- _Source extract_:
** BEGIN **
III.  The Millennium:

 A.  Introductory Thoughts: One of the more controversial issues of the book of Revelation involves interpreting 20:1-10.  Look at that passage with me.  The text speaks of Christ reigning with believers for 1,000 years on the earth, while Satan is no longer allowed to deceive the nations.  This 1,000 year reign is referred to as the Millennium.  Yet, some difficult questions arise when considering this passage, such as: will Christ return before or after the Millennium begins?  Will there be one resurrection (believers and unbelievers) or will there be two (believers before, then unbelievers after the Millennium)?  Will the Church be present during the great tribulation that Christ speaks of in Matthew 24?  Who will be present and what will take place during the Millennium?  As you can see, there are many issues to discuss when considering this text and the issue of the Millennium.  Briefly, let’s consider the four major views of the millennium. 

(NOTE: These charts, courtesy of Justin Taylor's blog, are helpful.  Click here to download the PDF file.)

 B.  Four Views of the Millennium
  1.  Amillennialism: This view sees Revelation 20:1-10 as referencing the present Church age.  In other words, when Christ was raised, Satan was bound (v. 1-3).  Christ is currently reigning from heaven with all the believers who have died.  Obviously, the Millennium is not a literal 1,000 years, but rather a reference to a lengthy period of time.  The first resurrection, mentioned in verses 5-6, refers to Christ’s resurrection and those saints who were raised with Him.  When Christ returns, at the end of the Millennium, everyone will be raised and judged and the eternal state will begin.  Although this is the simplest of explanations and holds to a resurrection of believers and unbelievers when Christ returns, it is hard to except the interpretation offered for Revelation 20:1-10.  For example, it does not seem, through experience or other passages, that Satan is currently shut up in the bottomless pit and unable to deceive the nations (see 2 Corinthians 4:4, 1 John 5:19).  Likewise, the explanation given for the first resurrection is difficult to defend as well.  However, there are some attractive points to this view like its simplicity and its holding to one future resurrection of believers and unbelievers.
  2.  Postmillennialism: As with the Amil. view, this view sees Christ as coming after the Millennium.  The Millennium will begin (or has begun) at an unknown time, possibly at the binding of Satan (v. 1-3) or another time.  Once the Millennium begins there will be a great expansion of Christianity throughout the world.  Following this, Christ will return to judge the world and begin the eternal state.  Of course, the real problem with this view is that the world is not becoming a better place and the Bible does not seem to support such an overly optimistic view of the end times (see 2 Timothy 3, Matthew 24).  During the World Wars, this view lost most of its support.  Seemingly, few hold to this position today.
** END **
- _Material_:
** BEGIN **
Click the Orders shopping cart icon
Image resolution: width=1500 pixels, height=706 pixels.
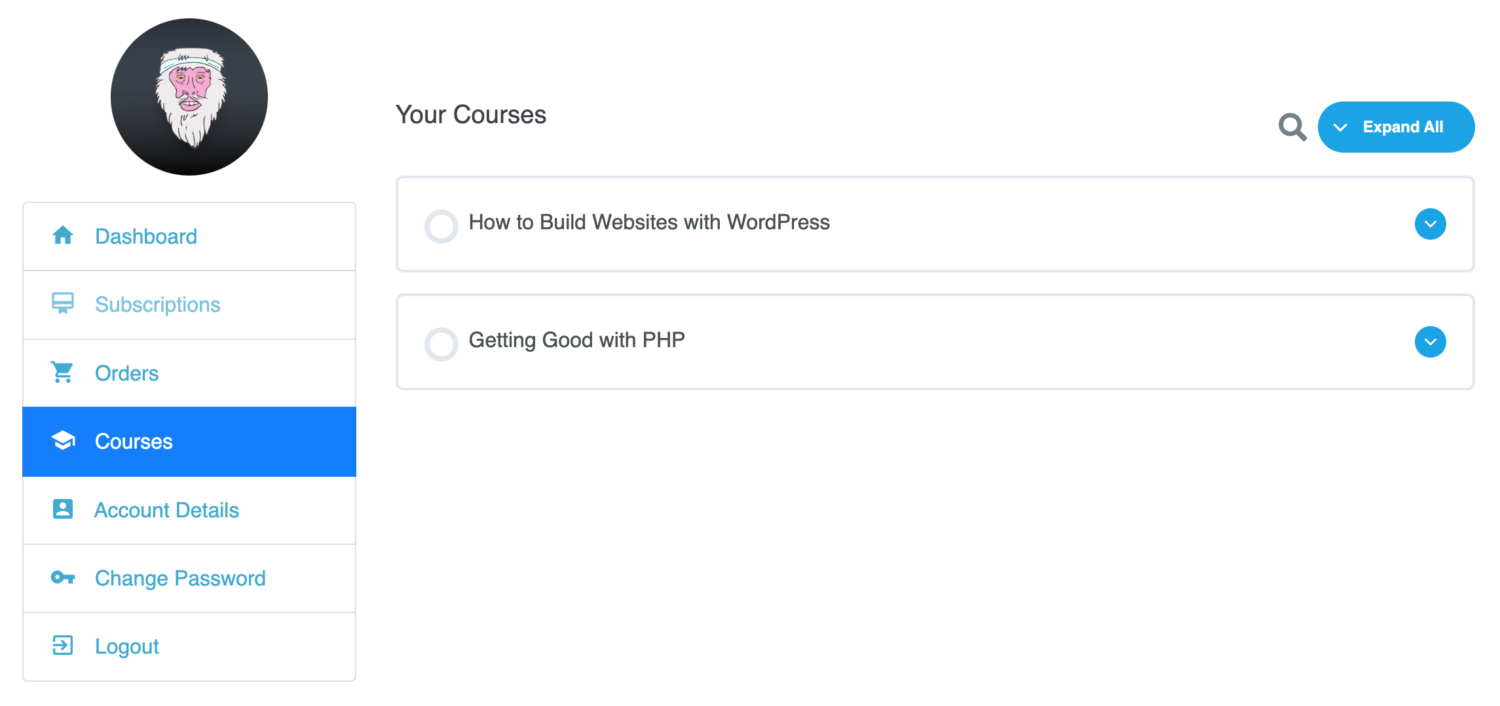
** END **
- _Instruction A_: Using the Millennium text, state whether each statement agrees with it, answering yes or no and quoting the deciding words: (i) Amillennialism takes Revelation 20:1-10 to refer to the present Church age. (ii) Postmillennialism holds that Christ comes before the Millennium. (iii) Postmillennialism gained support during the World Wars.
- _Instruction B_: Reproduce the stretch of the Millennium text from "2.  Postmillennialism: As" through "this position today.".
Rely only on the Millennium text.

- _Final result A_:
(i) Yes: "This view sees Revelation 20:1-10 as referencing the present Church age."
(ii) No: "As with the Amil. view, this view sees Christ as coming after the Millennium."
(iii) No: "During the World Wars, this view lost most of its support."

- _Final result B_:
2.  Postmillennialism: As with the Amil. view, this view sees Christ as coming after the Millennium.  The Millennium will begin (or has begun) at an unknown time, possibly at the binding of Satan (v. 1-3) or another time.  Once the Millennium begins there will be a great expansion of Christianity throughout the world.  Following this, Christ will return to judge the world and begin the eternal state.  Of course, the real problem with this view is that the world is not becoming a better place and the Bible does not seem to support such an overly optimistic view of the end times (see 2 Timothy 3, Matthew 24).  During the World Wars, this view lost most of its support.  Seemingly, few hold to this position today.